Le rap à la base ça vient des cités, c’est une musique née dans la souffrance. Ça n’a jamais été légitimé avant que des personnes blanches se mettent à rapper. En soi, je pense que chacun doit être et rester libre de ce qu’il veut faire, tout en conscientisant ses gestes. La plupart du temps, l’appropriation c’est loin d’être dans le but de dominer, il y a souvent une dimension d’hommage ou de ralliement. Je veux dire, on peut soutenir une cause par laquelle on n’est pas concerné.e directement, mais c’est dangereux d’en devenir le porte-parole. Et de manière générale, je pense qu’il est judicieux de penser à un changement d’usage, un peu comme le mouvement Me Too en a provoqué un pour les rapports hommes/femmes.
« J’aime à me dire que lorsqu’on commence à éprouver le besoin de mettre un phénomène en musée, son anéantissement approche doucement, et qu’ainsi pourrais-je contribuer à sa mise à mort »
Mélina Ghorafi
Peux-tu nous parler de ton film « Rue du Faubourg St-Denis » ?
C’est une narration, une cartographie vue sous un prisme social je dirais. C’est un déplacement dans l’espace le long de cette rue proche de la Gare du Nord à Paris. La gare aborde la notion de migration, entre les banlieues – où habitent souvent les personnes en exil – et le centre de Paris, où elles viennent quotidiennement travailler. Tout au long de cette déambulation, on distingue des commerces, des objets vendus propres à la culture d’Asie du Sud-Est.
Le texte relate une histoire parallèle aux images, ainsi que des souvenirs d’enfance, et puise ponctuellement dans des blogs tenus par des Français.e.s fasciné.e.s par la culture indienne. Les commerçants ont rarement accepté que je filme dans leurs boutiques, c’est pourquoi je filme parfois avec un tout petit appareil qui pixellise, et parfois en bonne qualité – quand j’étais accompagnée par mon père. Cela évoque notamment ma proximité aléatoire avec cette communauté, et la nécessité de ceux qui en font partie d’être prudents.

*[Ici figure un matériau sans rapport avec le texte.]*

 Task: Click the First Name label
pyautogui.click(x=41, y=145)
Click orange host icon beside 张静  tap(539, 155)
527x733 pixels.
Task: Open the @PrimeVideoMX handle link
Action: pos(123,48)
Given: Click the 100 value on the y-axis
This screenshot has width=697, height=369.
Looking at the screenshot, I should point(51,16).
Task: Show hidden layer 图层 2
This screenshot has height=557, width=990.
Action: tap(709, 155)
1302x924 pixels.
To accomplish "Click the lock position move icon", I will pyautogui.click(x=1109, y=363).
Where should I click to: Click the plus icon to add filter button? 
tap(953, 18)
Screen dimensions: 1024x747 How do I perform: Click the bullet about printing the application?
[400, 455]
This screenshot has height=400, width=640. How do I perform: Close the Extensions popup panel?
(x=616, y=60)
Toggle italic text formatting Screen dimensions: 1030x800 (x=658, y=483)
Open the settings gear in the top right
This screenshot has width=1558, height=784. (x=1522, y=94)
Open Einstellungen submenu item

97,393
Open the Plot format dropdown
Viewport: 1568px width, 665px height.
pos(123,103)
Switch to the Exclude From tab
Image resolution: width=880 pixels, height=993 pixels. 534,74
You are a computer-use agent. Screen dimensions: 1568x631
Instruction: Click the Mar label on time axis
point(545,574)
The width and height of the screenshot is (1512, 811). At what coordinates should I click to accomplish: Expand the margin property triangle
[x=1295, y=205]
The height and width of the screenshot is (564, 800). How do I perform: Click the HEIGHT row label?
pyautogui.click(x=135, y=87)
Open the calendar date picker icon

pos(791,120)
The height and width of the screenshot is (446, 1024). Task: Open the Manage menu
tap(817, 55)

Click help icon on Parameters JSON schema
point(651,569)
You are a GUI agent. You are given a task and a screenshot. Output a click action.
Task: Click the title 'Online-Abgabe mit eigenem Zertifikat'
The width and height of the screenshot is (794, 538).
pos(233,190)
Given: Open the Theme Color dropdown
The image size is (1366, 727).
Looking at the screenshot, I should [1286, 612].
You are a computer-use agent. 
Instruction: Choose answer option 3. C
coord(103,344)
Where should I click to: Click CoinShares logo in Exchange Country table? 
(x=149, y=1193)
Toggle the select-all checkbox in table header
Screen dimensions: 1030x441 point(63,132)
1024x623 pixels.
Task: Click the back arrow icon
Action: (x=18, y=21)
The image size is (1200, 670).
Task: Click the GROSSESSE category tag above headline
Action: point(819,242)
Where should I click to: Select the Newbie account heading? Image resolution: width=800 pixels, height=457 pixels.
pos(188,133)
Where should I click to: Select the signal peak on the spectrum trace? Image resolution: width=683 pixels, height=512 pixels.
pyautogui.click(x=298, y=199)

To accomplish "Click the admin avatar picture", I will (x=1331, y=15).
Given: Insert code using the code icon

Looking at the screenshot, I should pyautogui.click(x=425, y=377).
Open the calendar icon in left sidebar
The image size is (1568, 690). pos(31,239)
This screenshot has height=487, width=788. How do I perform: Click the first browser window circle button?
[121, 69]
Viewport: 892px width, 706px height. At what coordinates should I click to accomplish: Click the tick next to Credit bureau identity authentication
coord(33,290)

J’avais envie d’une forme entre le documentaire et la fiction, pour créer un portrait de cette rue, mais aussi d’une certaine manière de cette diaspora, à travers mon regard et mon expérience. Après celui-là, j’ai fait un autre film dans un institut de beauté. C’est un espace qui m’intéressait parce que son accès est restreint aux hommes, du coup la patronne c’est une femme, toutes les employées sont des femmes. Et il y a un rapport au soin qui est apporté, et au rituel et à la transmission puisque dans la vidéo en question, l’esthéticienne me fait un tatouage au henné.
« Une culture n’est appropriable que si elle a été détruite, disqualifiée »
Nacira Guénif-Souilamas
Quels éléments visuels, concepts, histoires inspirent particulièrement ton travail ?
Je m’inspire énormément des éléments culturels « orientaux » au sens large du terme, notamment la culture d’Asie du Sud-Est, mais je nourris aussi mon regard grâce aux collaborations que j’ai la chance de faire. Je suis évidemment inspirée par la photo de mode, mais surtout par le portrait, classique et plus contemporain. Comme je le disais tout à l’heure, l’art contemporain a une place importante dans mes inspirations. Je m’inspire des histoires que mon père me raconte, ou de mes souvenirs d’enfance pour mes vidéos surtout. En fait, je parle beaucoup, avec beaucoup de gens, et leurs histoires d’une certaine manière viennent souvent prendre une place dans ma réflexion. Je fais aussi des faux ongles, que je photographie et imprime sur des drapeaux, c’est un projet encore en cours. C’est pour moi une manière de recréer une communauté, à travers un ornement physique qui nous rassemble.
Tes prochains projets ?
Je compte prolonger ma pratique artistique, toujours à travers l’image, que ce soit en vidéo, en photo ou sous forme d’édition, et créer de nouveaux projets avec Célia pour WeAre96s. J’aimerais faire des films plus longs, peut-être sous forme de courts-métrages, et continuer les faux ongles!